● **Problem details**: Copy out every line in the entries below that includes "chart".

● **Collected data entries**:
§ §

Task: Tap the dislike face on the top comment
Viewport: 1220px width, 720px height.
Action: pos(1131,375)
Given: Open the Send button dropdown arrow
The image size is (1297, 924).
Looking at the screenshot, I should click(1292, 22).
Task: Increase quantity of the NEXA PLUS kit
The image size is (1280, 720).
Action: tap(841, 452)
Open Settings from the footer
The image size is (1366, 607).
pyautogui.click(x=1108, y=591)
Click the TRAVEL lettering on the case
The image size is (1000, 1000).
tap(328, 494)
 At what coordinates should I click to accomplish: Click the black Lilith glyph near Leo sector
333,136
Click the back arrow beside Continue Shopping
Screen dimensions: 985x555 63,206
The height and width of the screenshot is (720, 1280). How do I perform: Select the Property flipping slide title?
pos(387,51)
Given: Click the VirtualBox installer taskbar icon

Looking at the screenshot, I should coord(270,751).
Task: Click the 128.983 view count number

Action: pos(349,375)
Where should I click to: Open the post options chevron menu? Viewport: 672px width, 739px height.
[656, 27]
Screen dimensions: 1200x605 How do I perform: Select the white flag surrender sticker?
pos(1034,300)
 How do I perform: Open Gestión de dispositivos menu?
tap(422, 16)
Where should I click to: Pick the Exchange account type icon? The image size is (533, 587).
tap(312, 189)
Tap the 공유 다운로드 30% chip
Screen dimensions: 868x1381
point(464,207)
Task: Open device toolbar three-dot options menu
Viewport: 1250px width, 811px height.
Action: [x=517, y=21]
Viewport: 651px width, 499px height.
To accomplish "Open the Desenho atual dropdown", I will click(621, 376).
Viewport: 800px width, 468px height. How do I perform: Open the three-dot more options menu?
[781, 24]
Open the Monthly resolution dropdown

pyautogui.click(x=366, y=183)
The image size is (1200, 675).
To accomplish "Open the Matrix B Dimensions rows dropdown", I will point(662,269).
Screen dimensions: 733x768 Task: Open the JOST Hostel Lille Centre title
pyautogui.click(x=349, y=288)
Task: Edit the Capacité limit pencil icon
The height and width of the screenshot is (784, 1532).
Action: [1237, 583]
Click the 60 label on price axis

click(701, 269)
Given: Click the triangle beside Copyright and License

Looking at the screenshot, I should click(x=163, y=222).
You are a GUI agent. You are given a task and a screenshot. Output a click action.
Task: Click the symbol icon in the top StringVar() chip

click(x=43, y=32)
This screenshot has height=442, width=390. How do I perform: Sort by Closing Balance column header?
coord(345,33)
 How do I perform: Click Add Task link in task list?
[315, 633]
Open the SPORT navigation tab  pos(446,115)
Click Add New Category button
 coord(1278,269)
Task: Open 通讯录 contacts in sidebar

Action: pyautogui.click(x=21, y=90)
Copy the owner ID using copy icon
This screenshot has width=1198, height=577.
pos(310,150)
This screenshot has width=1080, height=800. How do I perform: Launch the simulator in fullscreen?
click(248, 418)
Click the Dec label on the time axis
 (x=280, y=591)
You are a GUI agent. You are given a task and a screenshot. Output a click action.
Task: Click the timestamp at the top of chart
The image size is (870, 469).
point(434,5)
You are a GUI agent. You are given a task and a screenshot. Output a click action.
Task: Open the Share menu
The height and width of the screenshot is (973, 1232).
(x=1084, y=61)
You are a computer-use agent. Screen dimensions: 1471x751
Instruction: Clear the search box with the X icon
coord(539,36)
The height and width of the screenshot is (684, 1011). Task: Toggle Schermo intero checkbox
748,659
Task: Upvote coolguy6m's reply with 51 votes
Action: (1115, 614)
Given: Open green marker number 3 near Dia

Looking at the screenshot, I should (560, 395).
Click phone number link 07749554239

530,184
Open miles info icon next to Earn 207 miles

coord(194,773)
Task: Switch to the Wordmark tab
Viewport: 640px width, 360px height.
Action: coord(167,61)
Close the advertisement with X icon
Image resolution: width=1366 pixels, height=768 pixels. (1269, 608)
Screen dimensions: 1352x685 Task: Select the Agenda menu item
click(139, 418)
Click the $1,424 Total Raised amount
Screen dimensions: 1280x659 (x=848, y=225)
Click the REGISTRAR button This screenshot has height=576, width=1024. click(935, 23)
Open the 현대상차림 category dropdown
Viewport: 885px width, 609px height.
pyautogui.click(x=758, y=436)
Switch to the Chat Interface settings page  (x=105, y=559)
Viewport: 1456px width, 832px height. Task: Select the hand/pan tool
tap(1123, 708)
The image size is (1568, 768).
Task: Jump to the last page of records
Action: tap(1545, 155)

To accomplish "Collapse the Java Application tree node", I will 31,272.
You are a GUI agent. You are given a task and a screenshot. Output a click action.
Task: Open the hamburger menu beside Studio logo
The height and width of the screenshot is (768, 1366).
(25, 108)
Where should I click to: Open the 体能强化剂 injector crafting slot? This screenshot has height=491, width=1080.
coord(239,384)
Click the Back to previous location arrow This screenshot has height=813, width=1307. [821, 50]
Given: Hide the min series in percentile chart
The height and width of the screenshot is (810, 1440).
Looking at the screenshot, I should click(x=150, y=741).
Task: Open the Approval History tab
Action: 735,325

§ §

● **Answer to this problem**:
Task: Click the timestamp at the top of chart
Given: Hide the min series in percentile chart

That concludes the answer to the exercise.